29 июля саратовская труппа дала последний спектакль с участием Гиляровского перед его отправкой на фронт. «В комедии Александрова «Вокруг огня не летай» мне <...> пришлось сыграть Гуратова (отставной полковник в мундире), – вспоминал он впоследствии. - Почти все офицеры батальона <...> присутствовали со своими семьями на этом прощальном спектакле, и меня, рядового их батальона в полковничьем мундире, вызывали почем зря. Весь театр, впро¬чем, знал, что завтра я еду на войну, ну и чествовали вовсю». [21]
На следующий день друзья-актеры, отложив репетицию, «с пакетами, с корзинами», в которых находились дорожные гостинцы, тепло провожали Гиляровского, отправлявшегося вместе с эшелоном добровольцев в Турцию...
Гиляровский был определен на Кавказский фронт, где боевые действия были довольно успешными (русские войска в ходе боев взяли города Каре, Батум, Баязет, Ардаган, Эрзурум...), но не носили столь определяющего характера, как на главном – Балканском – театре военных действий.
По прибытии на Кавказ Гиляровский был зачислен в 161-й Александропольский полк, в роту капитана Карганова, пленившего знаменитого абрека Хаджи-Мурата, описанного Л.Н. Толстым в известной повести.
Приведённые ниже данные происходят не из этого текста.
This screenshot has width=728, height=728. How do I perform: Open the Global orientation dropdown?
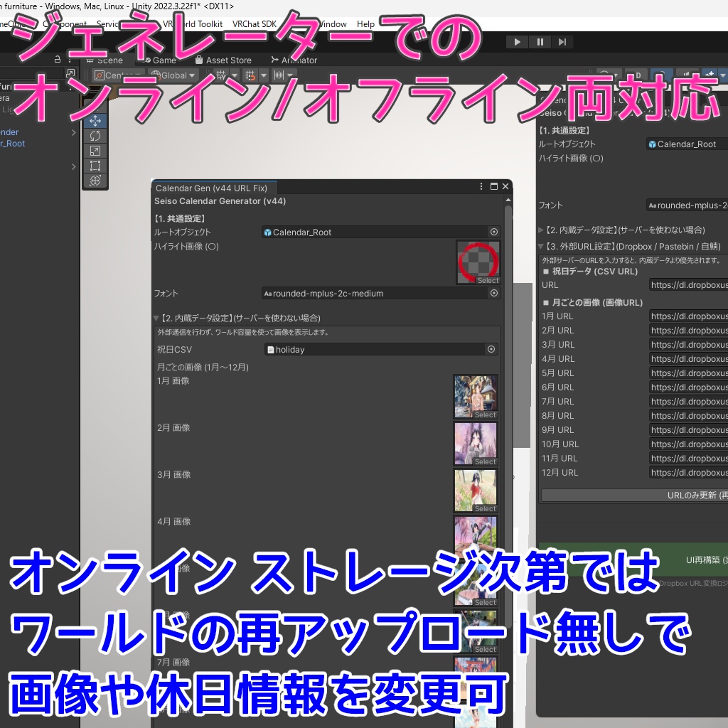click(175, 75)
У Карганова в роте Гиляровский пробыл «около недели», но была «тоска страшная, сражений давно не было.. ,» [22] И он просит перевести его в передовой отряд охотников-пластунов, куда брали «желающих умирать, таких, кому жизнь не дорога, всех готовых идти на верную смерть», предупреждая при этом, что «ни один охотник-пластун родины своей не увидит». [23]
В этой компании отчаянных голов, «для которых жизнь – копейка» [24], едва ли не каждый день участвуя в опасных предприятиях и сталкиваясь со смертью лицом к лицу, и прослужил Гиляровский почти год (полгода – до официального завершения боевых действий, а еще пять месяцев – воюя с наводнявшими горы башибузуками...). За проявленную в одном из боев отвагу (сам он об обстоятельствах этого дела умалчивает) Гиляровский был награжден солдатским Георгиевским крестом, а мог бы, по-видимому, иметь (или заслужил, по крайней мере) и еще не одну награду, за которыми, впрочем, отнюдь не гонялся...
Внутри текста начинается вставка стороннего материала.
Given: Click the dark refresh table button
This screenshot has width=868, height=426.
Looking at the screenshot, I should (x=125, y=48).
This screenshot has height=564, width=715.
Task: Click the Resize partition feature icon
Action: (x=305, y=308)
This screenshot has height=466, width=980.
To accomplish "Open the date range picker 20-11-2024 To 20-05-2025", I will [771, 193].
Особый интерес вызывает отношение самого Гиляровского к войне, к тем боевым столкновениям, в которых ему довелось принимать участие.
«Война. Писать свои переживания или описывать геройские подвиги – это и скучно и старо, – отмечает он. – Переживания мог писать глубокий Гаршин, попавший прямо из столиц, из интеллигентной жизни в кровавую обстановку, а у меня, кажется, никаких особых переживаний и не было. Служба в полку приучила меня к дисциплине, к солдатской обстановке, жизнь бурлацкая да бродяжная выбросила из моего лексикона слова: страх, ужас, страдание, усталость, а окружающие солдаты и казаки казались мне скромными институтками сравнительно с моими прежними товарищами...» И далее: «На войне для укрощения моего озорства было поле широкое. Мне повезло с места и вышло так, что война для меня оказалась приятным препровождением времени, напомнившим мне и детство <...> и жизнь бродяжную». [25]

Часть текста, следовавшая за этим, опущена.